NATPE 2007

PROGRAM PARTNERS INTROS ‘CROSSWORDS’

In partnership with Merv Griffin and the William Morris Agency, the independent distributor is offering the half-hour game show strip on a cash basis. It expects to have deals in place by the end of the week.

If CBS Television Distribution and NBCU won’t do it, Program Partners will.

 

At about the same time was CBS and NBCU were deciding not to bring high-profile game shows to the syndicated market for NATPE, Program Partners was greenlighting the all-new Let’s Play Crosswords.

 

At NATPE today, Program Partners formally announced the half-hour strip in league with the William Morris Agency and Merv Griffin, who is, ironically, the producer of CBS’s indestructible game show tandem, Wheel of Fortune and Jeopardy!

 

BRAND CONNECTIONS

Program Partners’ principal Josh Raphaelson told TVNewsCheck that the show came together in just the last month or so through discussions with Griffin and William Morris. All three parties have a stake in the show, he said.

 

“When we saw the show, it was just irresistible,” Raphaelson said.

 

“It doesn’t take a rocket scientist with multiple Ph.D.s to look at Wheel and Jeopardy! and say, ‘A fresh version of one of those shows from the same producer is a bet I ought to make,” he said.

 

Game shows make sense in today’s market, Raphaelson said. “Talk is down, sitcoms are down, court is down.
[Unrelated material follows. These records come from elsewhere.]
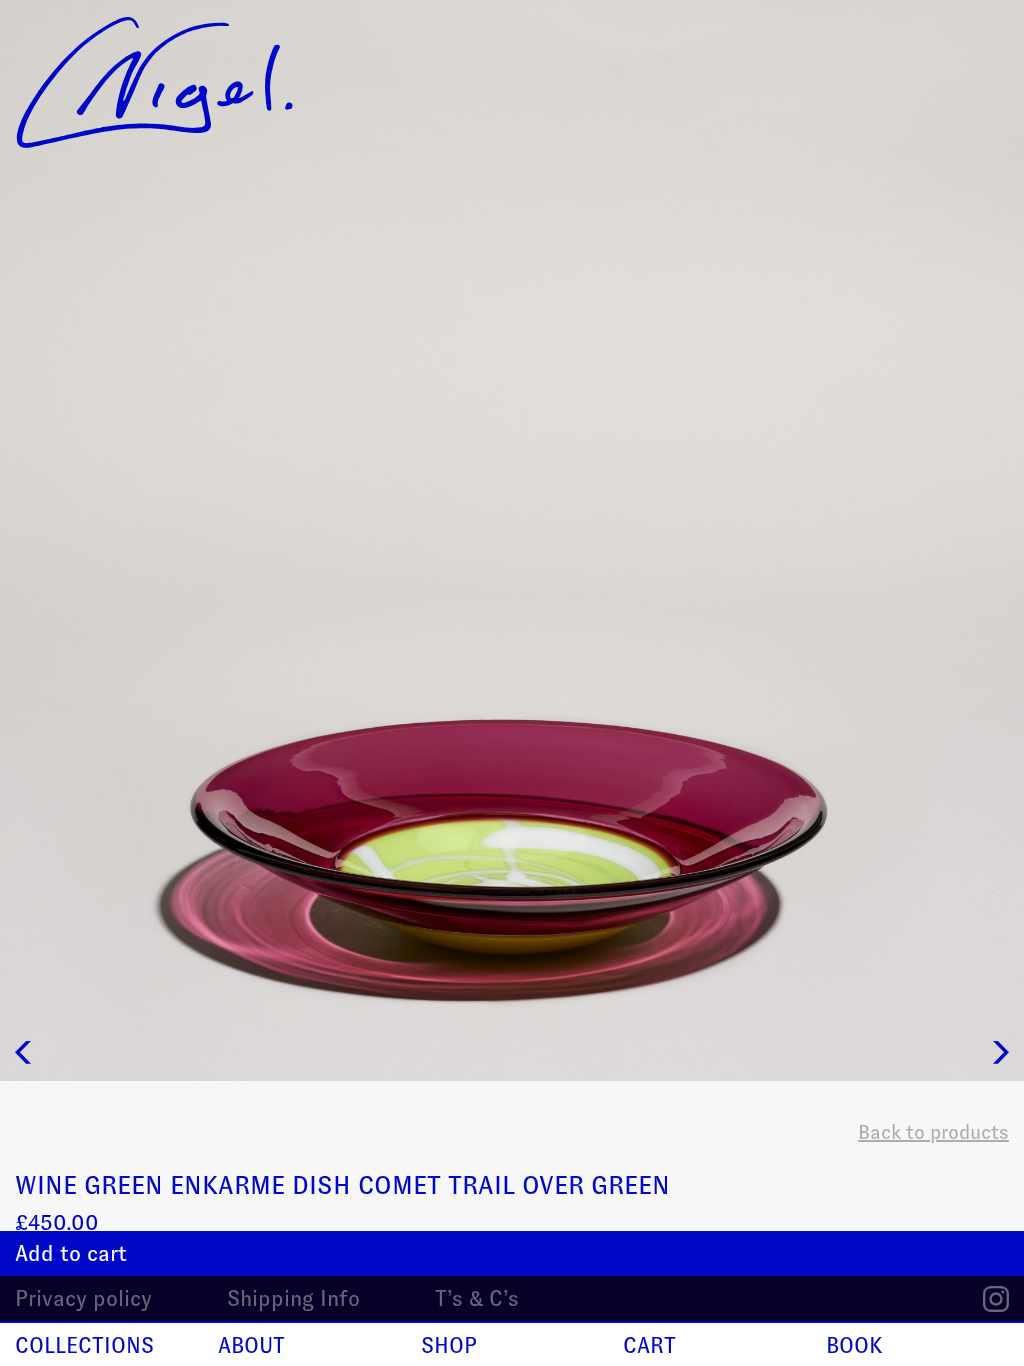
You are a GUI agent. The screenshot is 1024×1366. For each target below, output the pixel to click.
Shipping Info (293, 1298)
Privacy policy (83, 1298)
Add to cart (71, 1253)
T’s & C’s (477, 1298)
The only genre that is up—and it is only moderately so—is game shows—Wheel, Jeopardy, [Who Wants To Be a] Millionaire and Family Feud.”

 

In Crosswords, contestants are given clues and their answers fill in a crossword puzzle in a way that allows viewers to play along just as they do with Wheel, Raphaelson said. A host has yet to be named, he said.

 

Because time slots are hard to come by in the top three TV markets, Raphaelson said, Program Partners is offering the show on a straight cash basis, hoping to launch the show on a few dozen TV stations outside the very top markets.

 

On Sunday night in Las Vegas, he said, Program Partners and Merv Griffin hosted a “sneak preview” of the show for executives of some of the top non-O&O TV station groups, including Sinclair, LIN TV and Hearst-Argyle Television.

 

Based on reaction to the Sunday-night pitch, Raphaelson said he is confident that he will “lock up some deals” by the time NATPE closes its doors on Thursday. “They have seen everything they need to see.”

 

CBS had hinted that it would offer two games shows for next fall, Combination Lock and Joker’s Wild, but it got cold feet as NATPE approached. And NBCU eventually decided not to create a version of its hit primetime game show Deal or No Deal for syndication.

 

But others have embraced the genre. October Moon Television is offering Laugh Off, a game-show, reality mix in which two comics compete to be the best.

 

And Twentieth Televison and FremantleMedia North America are moving ahead with Temptation, a new half-hour quiz show, using the Fox’s 10 MNT affiliates as a launch platform.